* _Task item_:
Exactly those lines from the one with "hbroch.com (182, 301)" through the end of the listing below must be returned, and nothing else.
= Beginning of Section =
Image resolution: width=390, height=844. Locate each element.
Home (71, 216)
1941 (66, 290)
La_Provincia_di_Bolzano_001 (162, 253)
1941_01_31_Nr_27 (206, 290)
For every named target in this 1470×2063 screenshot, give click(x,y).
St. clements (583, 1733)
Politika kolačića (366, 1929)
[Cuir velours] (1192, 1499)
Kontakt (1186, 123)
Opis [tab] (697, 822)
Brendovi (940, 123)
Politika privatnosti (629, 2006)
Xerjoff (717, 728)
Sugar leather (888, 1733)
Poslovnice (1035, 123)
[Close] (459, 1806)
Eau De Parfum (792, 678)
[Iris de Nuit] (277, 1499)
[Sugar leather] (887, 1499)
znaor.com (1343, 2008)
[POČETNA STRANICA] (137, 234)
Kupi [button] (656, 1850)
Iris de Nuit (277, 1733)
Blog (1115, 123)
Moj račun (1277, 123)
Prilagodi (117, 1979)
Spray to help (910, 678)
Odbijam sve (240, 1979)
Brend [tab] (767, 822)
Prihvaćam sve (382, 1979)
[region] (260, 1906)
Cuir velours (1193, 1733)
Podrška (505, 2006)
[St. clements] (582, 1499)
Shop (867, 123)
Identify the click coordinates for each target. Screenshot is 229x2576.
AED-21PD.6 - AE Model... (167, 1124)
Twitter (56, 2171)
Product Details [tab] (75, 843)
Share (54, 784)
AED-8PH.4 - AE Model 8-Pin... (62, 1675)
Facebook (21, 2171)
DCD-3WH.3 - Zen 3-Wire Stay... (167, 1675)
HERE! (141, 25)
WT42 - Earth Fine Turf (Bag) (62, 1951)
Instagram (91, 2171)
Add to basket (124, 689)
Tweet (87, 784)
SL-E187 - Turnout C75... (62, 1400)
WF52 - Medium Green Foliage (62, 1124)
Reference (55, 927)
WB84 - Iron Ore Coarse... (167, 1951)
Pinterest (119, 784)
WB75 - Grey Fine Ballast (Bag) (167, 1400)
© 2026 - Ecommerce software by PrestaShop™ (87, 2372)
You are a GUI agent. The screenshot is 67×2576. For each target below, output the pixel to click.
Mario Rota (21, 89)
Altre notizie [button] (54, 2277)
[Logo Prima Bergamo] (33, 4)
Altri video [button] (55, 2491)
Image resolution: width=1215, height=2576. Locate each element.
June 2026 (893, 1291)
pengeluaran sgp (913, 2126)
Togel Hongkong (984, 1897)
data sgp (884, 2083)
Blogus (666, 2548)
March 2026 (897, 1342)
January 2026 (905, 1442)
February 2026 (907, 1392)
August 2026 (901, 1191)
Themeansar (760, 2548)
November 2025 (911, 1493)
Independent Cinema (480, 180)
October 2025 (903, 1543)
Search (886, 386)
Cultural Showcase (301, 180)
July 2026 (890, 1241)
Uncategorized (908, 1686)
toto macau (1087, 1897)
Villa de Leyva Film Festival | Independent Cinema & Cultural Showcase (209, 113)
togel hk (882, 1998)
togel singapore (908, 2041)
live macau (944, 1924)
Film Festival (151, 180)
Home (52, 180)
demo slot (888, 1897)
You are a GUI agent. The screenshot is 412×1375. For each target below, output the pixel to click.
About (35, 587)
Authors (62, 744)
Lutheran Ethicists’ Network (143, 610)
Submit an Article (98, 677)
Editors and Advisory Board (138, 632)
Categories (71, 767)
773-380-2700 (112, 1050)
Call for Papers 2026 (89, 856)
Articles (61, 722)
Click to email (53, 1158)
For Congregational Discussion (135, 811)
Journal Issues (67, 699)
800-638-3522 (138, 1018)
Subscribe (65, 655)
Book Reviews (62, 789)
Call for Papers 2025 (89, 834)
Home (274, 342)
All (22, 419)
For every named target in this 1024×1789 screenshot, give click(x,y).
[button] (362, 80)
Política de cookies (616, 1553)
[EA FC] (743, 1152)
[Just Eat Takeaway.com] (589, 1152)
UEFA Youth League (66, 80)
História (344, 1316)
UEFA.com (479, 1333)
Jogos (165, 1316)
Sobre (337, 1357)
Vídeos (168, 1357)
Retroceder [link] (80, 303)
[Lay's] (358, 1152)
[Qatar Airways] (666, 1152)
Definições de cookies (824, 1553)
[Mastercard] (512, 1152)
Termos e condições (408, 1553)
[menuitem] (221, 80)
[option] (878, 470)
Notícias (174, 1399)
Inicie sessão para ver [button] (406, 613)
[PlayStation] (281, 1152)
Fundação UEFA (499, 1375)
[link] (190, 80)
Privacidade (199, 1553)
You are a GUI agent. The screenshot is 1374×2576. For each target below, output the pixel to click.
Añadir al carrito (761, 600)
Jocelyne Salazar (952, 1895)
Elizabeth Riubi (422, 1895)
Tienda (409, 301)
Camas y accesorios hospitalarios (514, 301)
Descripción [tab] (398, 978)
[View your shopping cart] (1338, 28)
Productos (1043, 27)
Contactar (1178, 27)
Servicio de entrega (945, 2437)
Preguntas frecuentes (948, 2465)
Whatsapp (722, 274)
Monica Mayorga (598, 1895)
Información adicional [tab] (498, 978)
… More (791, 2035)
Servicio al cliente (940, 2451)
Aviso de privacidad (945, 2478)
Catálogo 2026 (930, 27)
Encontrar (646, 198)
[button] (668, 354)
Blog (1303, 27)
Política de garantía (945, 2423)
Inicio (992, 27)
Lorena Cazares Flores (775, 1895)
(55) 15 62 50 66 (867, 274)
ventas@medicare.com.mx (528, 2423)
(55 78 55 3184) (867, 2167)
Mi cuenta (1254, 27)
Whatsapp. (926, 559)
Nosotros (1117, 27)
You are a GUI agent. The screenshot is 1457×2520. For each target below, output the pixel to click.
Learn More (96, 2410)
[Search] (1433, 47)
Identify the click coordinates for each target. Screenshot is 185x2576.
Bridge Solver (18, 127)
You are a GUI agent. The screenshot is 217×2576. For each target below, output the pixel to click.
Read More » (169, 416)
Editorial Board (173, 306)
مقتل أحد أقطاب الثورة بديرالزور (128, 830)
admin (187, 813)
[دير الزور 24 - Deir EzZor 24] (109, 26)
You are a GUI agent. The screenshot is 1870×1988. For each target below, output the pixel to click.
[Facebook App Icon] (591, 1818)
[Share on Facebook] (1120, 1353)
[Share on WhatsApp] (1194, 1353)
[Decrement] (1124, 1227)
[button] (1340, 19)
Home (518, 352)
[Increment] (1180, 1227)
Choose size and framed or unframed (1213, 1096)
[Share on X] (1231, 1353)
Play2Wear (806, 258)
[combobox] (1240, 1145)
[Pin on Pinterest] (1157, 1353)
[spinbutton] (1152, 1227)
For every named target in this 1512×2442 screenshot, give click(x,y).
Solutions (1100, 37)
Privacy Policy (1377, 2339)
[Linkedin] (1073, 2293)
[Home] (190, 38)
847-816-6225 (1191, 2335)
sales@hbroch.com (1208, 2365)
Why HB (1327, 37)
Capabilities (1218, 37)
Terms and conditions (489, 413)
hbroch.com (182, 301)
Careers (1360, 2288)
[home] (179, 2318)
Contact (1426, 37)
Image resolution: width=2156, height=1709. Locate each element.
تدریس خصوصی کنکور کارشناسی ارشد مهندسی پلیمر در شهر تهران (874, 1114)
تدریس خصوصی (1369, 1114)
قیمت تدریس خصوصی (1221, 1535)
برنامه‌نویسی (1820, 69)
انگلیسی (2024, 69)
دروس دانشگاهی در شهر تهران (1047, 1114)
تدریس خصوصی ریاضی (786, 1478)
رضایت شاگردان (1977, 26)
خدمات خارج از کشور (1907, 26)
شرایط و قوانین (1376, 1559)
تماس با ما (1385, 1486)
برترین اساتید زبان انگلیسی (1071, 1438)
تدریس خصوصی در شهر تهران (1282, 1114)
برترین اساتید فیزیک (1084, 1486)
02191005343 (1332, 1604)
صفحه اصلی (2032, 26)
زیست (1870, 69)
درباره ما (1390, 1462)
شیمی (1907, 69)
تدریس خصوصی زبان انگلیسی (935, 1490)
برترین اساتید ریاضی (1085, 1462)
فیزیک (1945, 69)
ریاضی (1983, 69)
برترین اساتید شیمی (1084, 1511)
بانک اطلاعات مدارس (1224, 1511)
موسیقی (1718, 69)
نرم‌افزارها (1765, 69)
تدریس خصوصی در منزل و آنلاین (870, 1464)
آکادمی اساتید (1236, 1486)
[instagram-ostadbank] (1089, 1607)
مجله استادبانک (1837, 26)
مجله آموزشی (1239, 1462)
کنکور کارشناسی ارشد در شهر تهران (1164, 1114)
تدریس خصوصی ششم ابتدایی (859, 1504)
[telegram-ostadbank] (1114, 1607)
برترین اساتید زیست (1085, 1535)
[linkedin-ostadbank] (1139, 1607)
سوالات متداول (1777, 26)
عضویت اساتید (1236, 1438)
= End of Section =
* _Answer to this exercise_:
hbroch.com (182, 301)
Careers (1360, 2288)
[home] (179, 2318)
Contact (1426, 37)
Image resolution: width=2156, height=1709. Locate each element.
تدریس خصوصی کنکور کارشناسی ارشد مهندسی پلیمر در شهر تهران (874, 1114)
تدریس خصوصی (1369, 1114)
قیمت تدریس خصوصی (1221, 1535)
برنامه‌نویسی (1820, 69)
انگلیسی (2024, 69)
دروس دانشگاهی در شهر تهران (1047, 1114)
تدریس خصوصی ریاضی (786, 1478)
رضایت شاگردان (1977, 26)
خدمات خارج از کشور (1907, 26)
شرایط و قوانین (1376, 1559)
تماس با ما (1385, 1486)
برترین اساتید زبان انگلیسی (1071, 1438)
تدریس خصوصی در شهر تهران (1282, 1114)
برترین اساتید فیزیک (1084, 1486)
02191005343 (1332, 1604)
صفحه اصلی (2032, 26)
زیست (1870, 69)
درباره ما (1390, 1462)
شیمی (1907, 69)
تدریس خصوصی زبان انگلیسی (935, 1490)
برترین اساتید ریاضی (1085, 1462)
فیزیک (1945, 69)
ریاضی (1983, 69)
برترین اساتید شیمی (1084, 1511)
بانک اطلاعات مدارس (1224, 1511)
موسیقی (1718, 69)
نرم‌افزارها (1765, 69)
تدریس خصوصی در منزل و آنلاین (870, 1464)
آکادمی اساتید (1236, 1486)
[instagram-ostadbank] (1089, 1607)
مجله استادبانک (1837, 26)
مجله آموزشی (1239, 1462)
کنکور کارشناسی ارشد در شهر تهران (1164, 1114)
تدریس خصوصی ششم ابتدایی (859, 1504)
[telegram-ostadbank] (1114, 1607)
برترین اساتید زیست (1085, 1535)
[linkedin-ostadbank] (1139, 1607)
سوالات متداول (1777, 26)
عضویت اساتید (1236, 1438)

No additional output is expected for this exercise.